■ Supplied text:
****

In [111]:
import numpy as np
import tensorflow as tf
import keras
from matplotlib import pyplot as plt
from keras.models import Model
from keras.layers import LSTM, Dense, Input, Dropout

In [59]:
lines = []
with open("ph.txt") as phfile:
    lines = phfile.readlines()

lines = [k.split('\t') for k in lines]
lines = [[k[0], k[1].split(' ')] for  k in lines]
lines = [[k[0], k[1][:-1]+[k[1][-1][:-1]]] for k in lines]

lines[:5]

[['aback', ['AH', 'B', 'AE', 'K']],
 ['abandon', ['AH', 'B', 'AE', 'N', 'D', 'AH', 'N']],
 ['abandoned', ['AH', 'B', 'AE', 'N', 'D', 'AH', 'N', 'D']],
 ['abandoning', ['AH', 'B', 'AE', 'N', 'D', 'AH', 'N', 'IH', 'NG']],
 ['abandons', ['AH', 'B', 'AE', 'N', 'D', 'AH', 'N', 'Z']]]

In [60]:
xraw = [k[0] for k in lines]
yraw = [k[1] for k in lines]

In [61]:
yraw = [['\s'] + k + ['\e'] for k in yraw]

In [62]:
phoneme_array = [
    '\s',    'AA',    'AE',    'AH',    'AO',
    'AW',    'AY',    'B',    'CH',    'D',
    'DH',    'EH',    'ER',    'EY',    'F',
    'G',    'HH',    'IH',    'IY',    'JH',
    'K',    'L',    'M',    'N',    'NG',
    'OW',    'OY',    'P',    'R',    'S',
    'SH',    'T',    'TH',    'UH',    'UW',
    'V',    'W',    'Y',    'Z',    'ZH',  '\e'
]

In [63]:
phonemes_count = len(phoneme_array)
chars_count = 26
phonemes_count, chars_count

(41, 26)

In [64]:
phoneme_2_index = dict(zip(phoneme_array, range(len(phoneme_array))))
index_2_phoneme = dict(zip(range(len(phoneme_array)), phoneme_array))

In [65]:
char_2_index = dict(zip([chr(ord('a')+k) for k in range(26)], range(26) ))
index_2_char = dict(zip(range(26), [chr(ord('a')+k) for k in range(26)] ))

In [66]:
max_word_len = max([len(k) for k in xraw])
max_word_len

20

In [67]:
max_phonemes_len = max([len(k) for k in yraw])
max_phonemes_len

18

In [68]:
# no_entries chr_idx vct_idx
# 0-len(xraw)  0-19  0-25

xdata = np.zeros(shape=(len(xraw), max_word_len, 26), dtype='float32')

****

■ Records shown:
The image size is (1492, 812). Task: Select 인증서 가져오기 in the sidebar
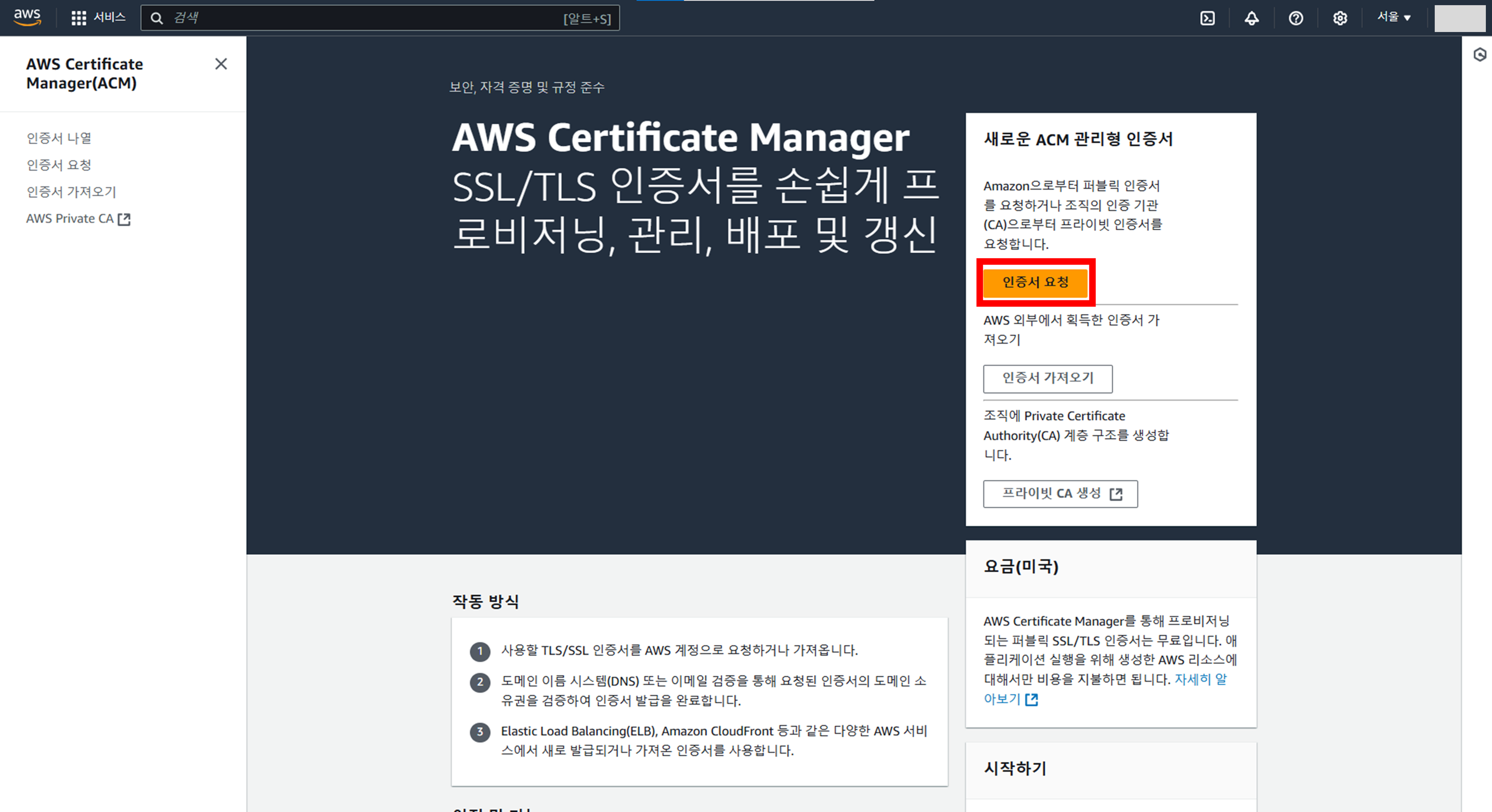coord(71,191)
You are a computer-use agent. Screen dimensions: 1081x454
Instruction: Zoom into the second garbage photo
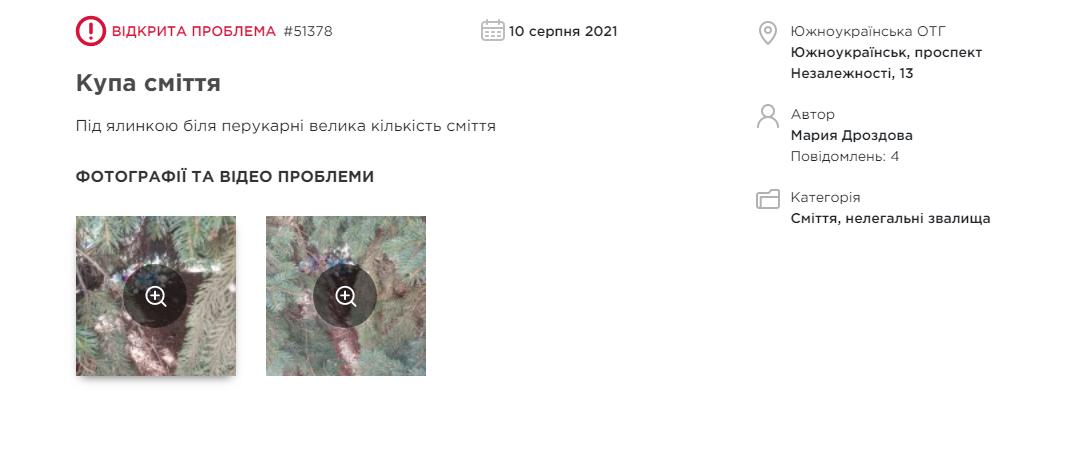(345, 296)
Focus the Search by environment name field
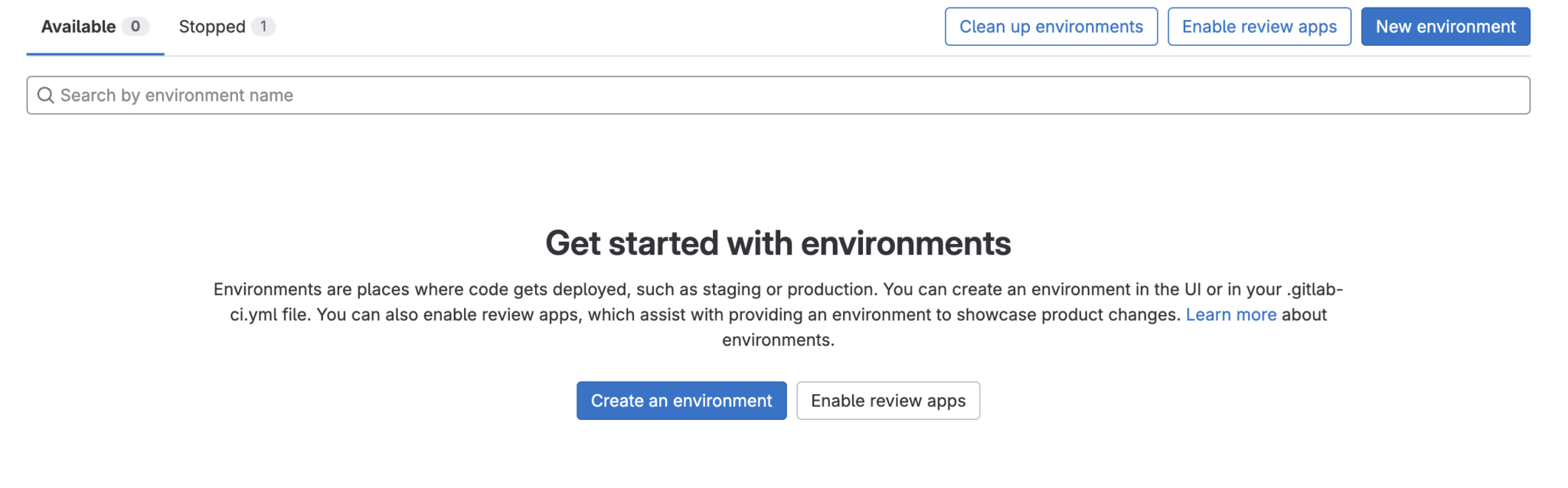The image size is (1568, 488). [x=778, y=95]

****

■ To-do list:
- a) In the word-to-phoneme notebook, what value is shown for max_phonemes_len?
- b) Print the stretch of the word-to-phoneme notebook from "chars_count = 26" through "in range(26)] ))".
- c) Proceed with the word-to-phoneme notebook from the point where it stops.

■ Task-by-task results:
- a) 18

- b)
chars_count = 26
phonemes_count, chars_count

(41, 26)

In [64]:
phoneme_2_index = dict(zip(phoneme_array, range(len(phoneme_array))))
index_2_phoneme = dict(zip(range(len(phoneme_array)), phoneme_array))

In [65]:
char_2_index = dict(zip([chr(ord('a')+k) for k in range(26)], range(26) ))
index_2_char = dict(zip(range(26), [chr(ord('a')+k) for k in range(26)] ))

- c)
In [69]:
for i in range(len(xraw)):
    word = xraw[i]
    for j in range(len(word)):
        xdata[i,j,char_2_index[word[j]]] = 1

In [70]:
# no_entries ph_idx vct_idx
# 0-len(xraw)  0-max_wordlen  0-25
# ---> We are padding phonemes with start and stop symbols

ydata = np.zeros(shape=(len(yraw), max_phonemes_len, phonemes_count), dtype='float32')

In [71]:
for i in range(len(yraw)):
    phword = yraw[i]
    for j in range(len(phword)):
        ydata[i,j,phoneme_2_index[phword[j]]] = 1

---------------------------

In [133]:
encoder_lstm_output_size = 128
decoder_lstm_output_size = 128

In [134]:
# The first lstm feeds on word vec
encoder_lstm_input = Input(shape=(max_word_len, chars_count), dtype='float32')

In [135]:
# This lstm should return the internal state C-memory H-hypothesis
encoder_lstm = LSTM(encoder_lstm_output_size, return_state=True)

In [136]:
encoder_lstm_output, encoder_lstm_h, encoder_lstm_c = encoder_lstm(encoder_lstm_input)

In [137]:
# This bad boy will be the initial state for decoder lstm
encoder_lstm_state = [encoder_lstm_h, encoder_lstm_c]

------------

In [138]:
# We pass phonemes that we expect in the same order
# - The idea is that, based on internal state from encoder and start symbol - the first phoneme will be generated
# - This first generated phoneme can be fed along with new state of decoder as next iteration input.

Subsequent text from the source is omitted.